Correlation Between Merck and Bionomics
Can any of the company-specific risk be diversified away by investing in both Merck and Bionomics at the same time? Although using a correlation coefficient on its own may not help to predict future stock returns, this module helps to understand the diversifiable risk of combining Merck and Bionomics into the same portfolio, which is an essential part of the fundamental portfolio management process.
By analyzing existing cross correlation between Merck Company and Bionomics Ltd ADR, you can compare the effects of market volatilities on Merck and Bionomics and check how they will diversify away market risk if combined in the same portfolio for a given time horizon. You can also utilize pair trading strategies of matching a long position in Merck with a short position of Bionomics. Check out your portfolio center. Please also check ongoing floating volatility patterns of Merck and Bionomics.
Diversification Opportunities for Merck and Bionomics
Poor diversification
The 3 months correlation between Merck and Bionomics is 0.77. Overlapping area represents the amount of risk that can be diversified away by holding Merck Company and Bionomics Ltd ADR in the same portfolio, assuming nothing else is changed. The correlation between historical prices or returns on Bionomics ADR and Merck is a relative statistical measure of the degree to which these equity instruments tend to move together. The correlation coefficient measures the extent to which returns on Merck Company are associated (or correlated) with Bionomics. Values of the correlation coefficient range from -1 to +1, where. The correlation of zero (0) is possible when the price movement of Bionomics ADR has no effect on the direction of Merck i.e., Merck and Bionomics go up and down completely randomly.
Pair Corralation between Merck and Bionomics
Considering the 90-day investment horizon Merck is expected to generate 22.22 times less return on investment than Bionomics. But when comparing it to its historical volatility, Merck Company is 12.71 times less risky than Bionomics. It trades about 0.01 of its potential returns per unit of risk. Bionomics Ltd ADR is currently generating about 0.01 of returns per unit of risk over similar time horizon. If you would invest 420.00 in Bionomics Ltd ADR on August 27, 2024 and sell it today you would lose (391.00) from holding Bionomics Ltd ADR or give up 93.1% of portfolio value over 90 days.

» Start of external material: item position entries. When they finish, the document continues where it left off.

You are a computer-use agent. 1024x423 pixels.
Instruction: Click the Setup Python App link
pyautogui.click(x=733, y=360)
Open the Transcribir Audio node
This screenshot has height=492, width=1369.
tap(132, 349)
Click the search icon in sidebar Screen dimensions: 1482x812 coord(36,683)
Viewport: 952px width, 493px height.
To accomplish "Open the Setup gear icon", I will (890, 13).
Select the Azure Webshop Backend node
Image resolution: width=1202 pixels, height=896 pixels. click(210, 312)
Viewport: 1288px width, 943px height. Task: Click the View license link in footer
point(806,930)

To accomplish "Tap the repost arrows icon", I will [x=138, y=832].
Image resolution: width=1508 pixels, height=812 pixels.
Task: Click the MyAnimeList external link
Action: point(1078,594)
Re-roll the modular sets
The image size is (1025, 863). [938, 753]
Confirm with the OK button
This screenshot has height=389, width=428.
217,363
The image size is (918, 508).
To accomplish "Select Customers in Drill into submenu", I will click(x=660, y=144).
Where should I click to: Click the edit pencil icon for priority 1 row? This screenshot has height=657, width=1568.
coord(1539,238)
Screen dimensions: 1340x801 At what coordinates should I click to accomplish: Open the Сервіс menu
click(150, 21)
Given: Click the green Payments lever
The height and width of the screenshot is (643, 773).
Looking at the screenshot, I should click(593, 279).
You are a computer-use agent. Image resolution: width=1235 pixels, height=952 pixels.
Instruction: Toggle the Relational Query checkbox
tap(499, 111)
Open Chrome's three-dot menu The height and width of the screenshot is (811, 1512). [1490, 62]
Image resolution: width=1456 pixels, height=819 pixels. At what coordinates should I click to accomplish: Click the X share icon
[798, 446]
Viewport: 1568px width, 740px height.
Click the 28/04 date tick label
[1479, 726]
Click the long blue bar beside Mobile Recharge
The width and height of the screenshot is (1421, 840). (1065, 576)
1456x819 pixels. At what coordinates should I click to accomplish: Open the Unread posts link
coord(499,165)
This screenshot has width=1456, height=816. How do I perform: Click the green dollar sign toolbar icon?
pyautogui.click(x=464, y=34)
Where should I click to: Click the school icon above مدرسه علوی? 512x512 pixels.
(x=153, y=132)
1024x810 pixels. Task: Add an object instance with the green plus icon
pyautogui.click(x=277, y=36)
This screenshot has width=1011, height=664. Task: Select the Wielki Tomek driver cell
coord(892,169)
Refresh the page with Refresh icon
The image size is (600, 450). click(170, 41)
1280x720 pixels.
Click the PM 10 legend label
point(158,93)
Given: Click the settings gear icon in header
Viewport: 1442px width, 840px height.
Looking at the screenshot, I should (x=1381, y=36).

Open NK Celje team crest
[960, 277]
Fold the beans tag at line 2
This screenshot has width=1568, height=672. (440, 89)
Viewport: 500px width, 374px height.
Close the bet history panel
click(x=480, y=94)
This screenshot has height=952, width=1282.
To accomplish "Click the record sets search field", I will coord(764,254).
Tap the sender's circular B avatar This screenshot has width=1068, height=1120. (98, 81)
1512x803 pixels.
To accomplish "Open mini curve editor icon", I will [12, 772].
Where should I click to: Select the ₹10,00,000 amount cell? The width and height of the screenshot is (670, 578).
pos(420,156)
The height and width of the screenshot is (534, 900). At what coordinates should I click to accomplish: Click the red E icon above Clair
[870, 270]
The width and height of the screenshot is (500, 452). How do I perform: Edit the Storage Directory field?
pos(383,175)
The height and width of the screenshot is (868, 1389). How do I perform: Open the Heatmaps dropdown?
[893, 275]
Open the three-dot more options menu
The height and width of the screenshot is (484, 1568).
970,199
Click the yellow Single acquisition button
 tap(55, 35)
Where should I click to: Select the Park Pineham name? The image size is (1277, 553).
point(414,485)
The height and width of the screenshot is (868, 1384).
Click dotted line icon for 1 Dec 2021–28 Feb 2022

Time Period | 3 Months [change] |
Direction | Moves Together |
Strength | Significant |
Accuracy | 100.0% |
Values | Daily Returns |
Merck Company vs. Bionomics Ltd ADR
Performance |
Timeline |
Merck Company |
Bionomics ADR |
Merck and Bionomics Volatility Contrast
Predicted Return Density |
Returns |
Pair Trading with Merck and Bionomics
The main advantage of trading using opposite Merck and Bionomics positions is that it hedges away some unsystematic risk. Because of two separate transactions, even if Merck position performs unexpectedly, Bionomics can make up some of the losses. Pair trading also minimizes risk from directional movements in the market. For example, if an entire industry or sector drops because of unexpected headlines, the short position in Bionomics will offset losses from the drop in Bionomics' long position.Merck vs. Capricor Therapeutics | Merck vs. Soleno Therapeutics | Merck vs. Bio Path Holdings | Merck vs. Moleculin Biotech |
Bionomics vs. Accustem Sciences | Bionomics vs. Scisparc | Bionomics vs. Anebulo Pharmaceuticals | Bionomics vs. Pmv Pharmaceuticals |
Check out your portfolio center.Note that this page's information should be used as a complementary analysis to find the right mix of equity instruments to add to your existing portfolios or create a brand new portfolio. You can also try the Financial Widgets module to easily integrated Macroaxis content with over 30 different plug-and-play financial widgets.